Il t’aime, eh oui, toujours. Tu es ce genre de personne que l’on oublie jamais.
Et la chose étrange dans tout ça… c’est que c’est ce qu’on dit de moi. Je sais que je provoque cet effet-là. Je le sais, j’en suis sûre. Sinon certains n’auraient pas tant souffert.
Dans ma vie ça ne se manifeste pas exactement pareil. Mais quand je regarde au fond, c’est pareil. Tu es mon miroir et ça me conforte dans ma pensée… cette pensée qui me poursuit et me dit que c’est toi.

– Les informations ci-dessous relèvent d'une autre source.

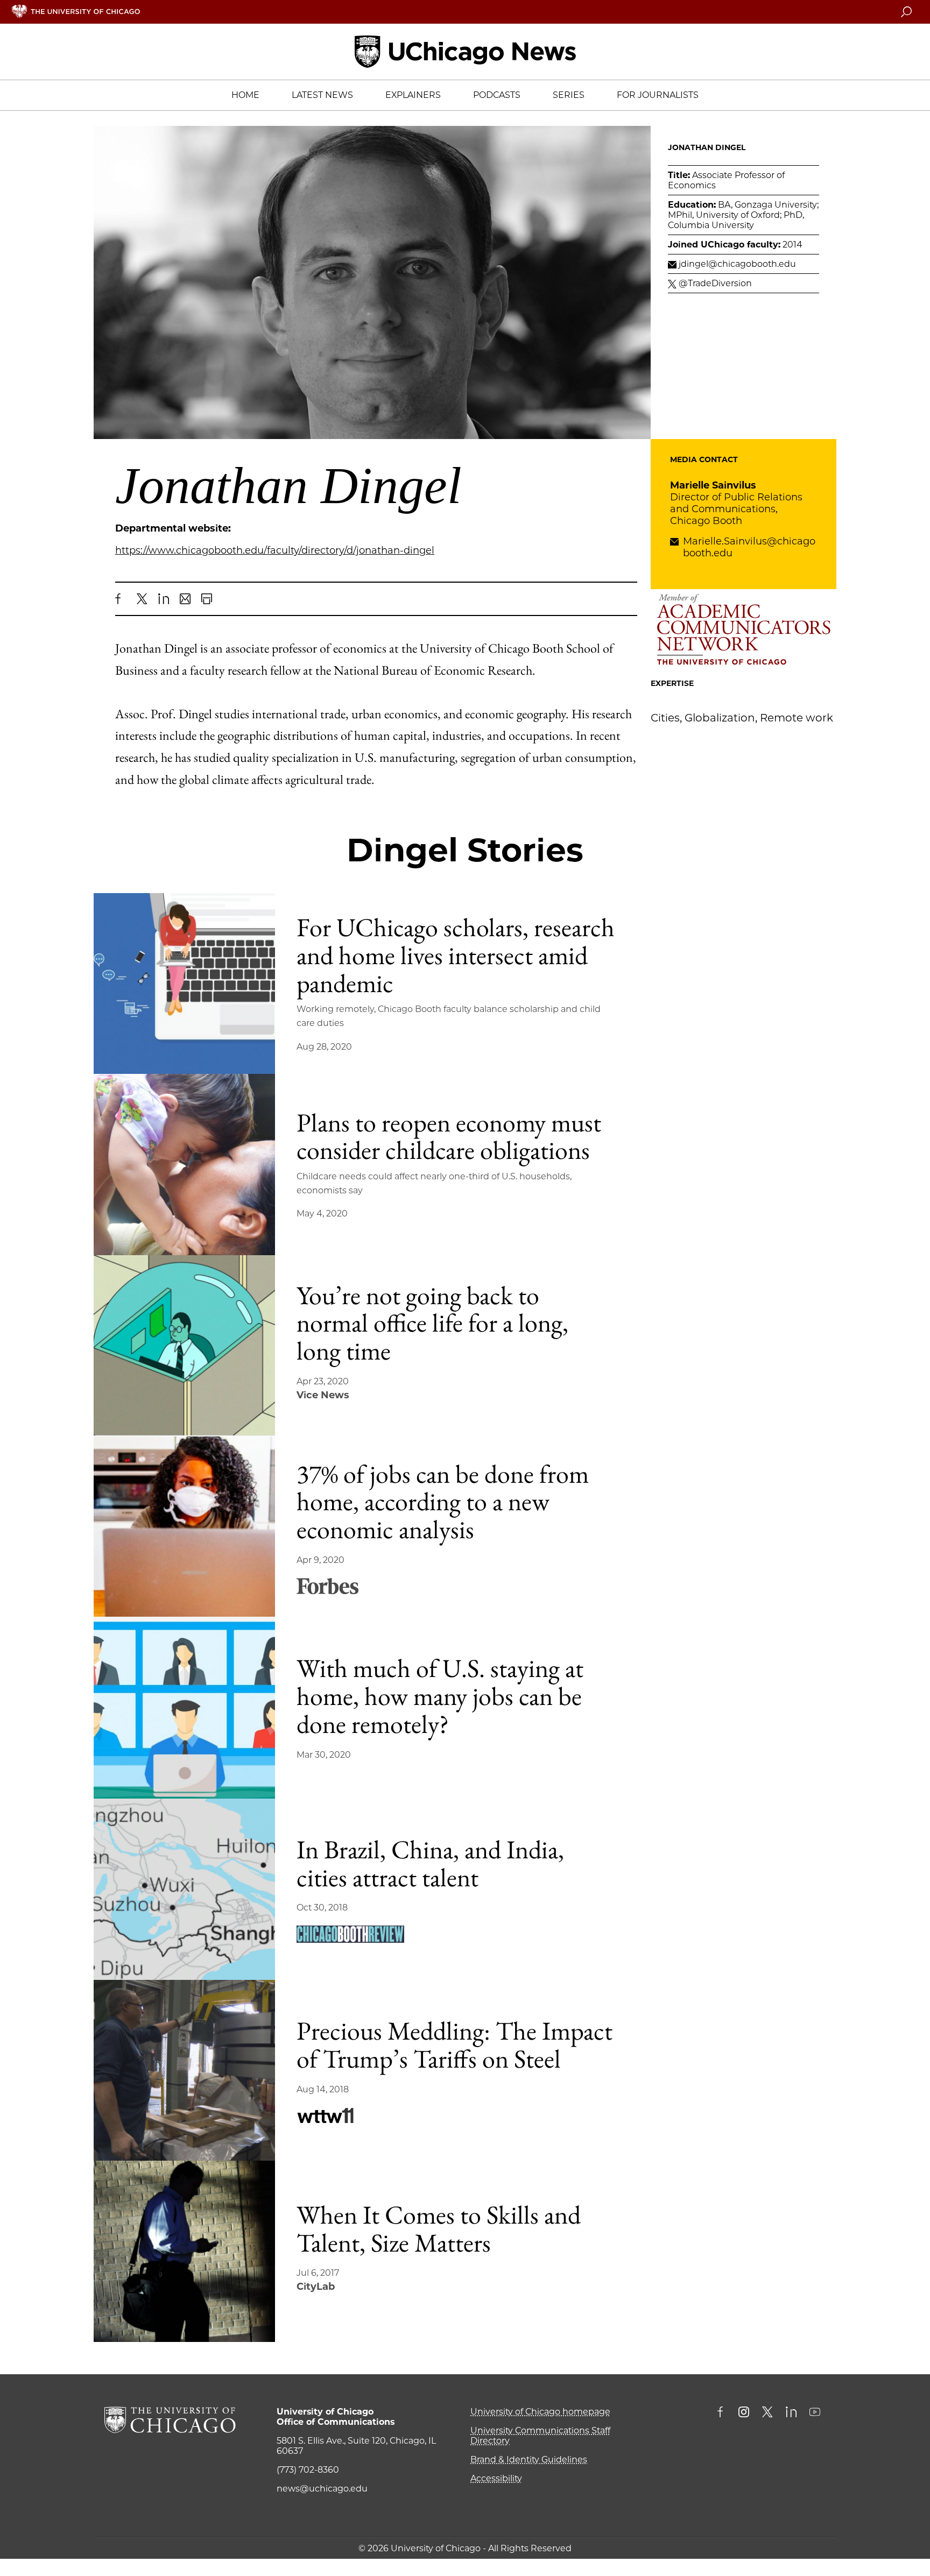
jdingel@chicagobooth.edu (737, 264)
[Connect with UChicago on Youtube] (815, 2413)
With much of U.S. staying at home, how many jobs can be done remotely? (440, 1695)
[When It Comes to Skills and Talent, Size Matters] (184, 2251)
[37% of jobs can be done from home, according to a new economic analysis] (184, 1527)
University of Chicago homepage (540, 2412)
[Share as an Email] (185, 598)
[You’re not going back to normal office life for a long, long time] (184, 1345)
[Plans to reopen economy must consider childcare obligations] (184, 1164)
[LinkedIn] (163, 598)
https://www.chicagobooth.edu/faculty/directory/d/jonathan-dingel (274, 550)
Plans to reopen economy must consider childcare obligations (449, 1136)
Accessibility (496, 2478)
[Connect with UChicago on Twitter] (767, 2413)
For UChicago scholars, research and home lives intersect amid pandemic (456, 955)
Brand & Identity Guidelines (528, 2459)
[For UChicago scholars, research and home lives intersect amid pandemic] (184, 983)
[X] (142, 598)
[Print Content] (206, 598)
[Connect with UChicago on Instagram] (744, 2413)
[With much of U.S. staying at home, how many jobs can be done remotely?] (184, 1708)
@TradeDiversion (715, 283)
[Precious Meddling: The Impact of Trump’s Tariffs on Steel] (184, 2070)
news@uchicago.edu (322, 2488)
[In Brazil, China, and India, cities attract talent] (184, 1889)
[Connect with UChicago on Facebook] (723, 2413)
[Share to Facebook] (120, 598)
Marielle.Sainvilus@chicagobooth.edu (749, 547)
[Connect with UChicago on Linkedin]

Et si tu n’es pas prête, c’est peut être que nous avions fait un deal avant, que nous devions être prête pour vivre ça. Pour ne pas être dépendantes l’une de l’autre. Pour être adultes, pour que ce soit solide et durable. Et sans ces promesses tenues, alors pas d’amour.
C’est plausible, sais-tu pourquoi ? Parce que cette envie d’absolu nous ressemble. Ces exigences sont profondément de celles que nous avons souvent. Moi je me découvre quand je te regarde. Les choses cachées à propos de moi ne sont en fait que le reflet de toi. Je n’ai jamais eu l’impression de ressembler autant à quelqu’un qu’à toi… Quand je crois que nous ne nous ressemblons pas sur un point, tu fous mes théories par terre en me surprenant d’avantage, en me mettant sous le nez un point commun improbable…. Encore un !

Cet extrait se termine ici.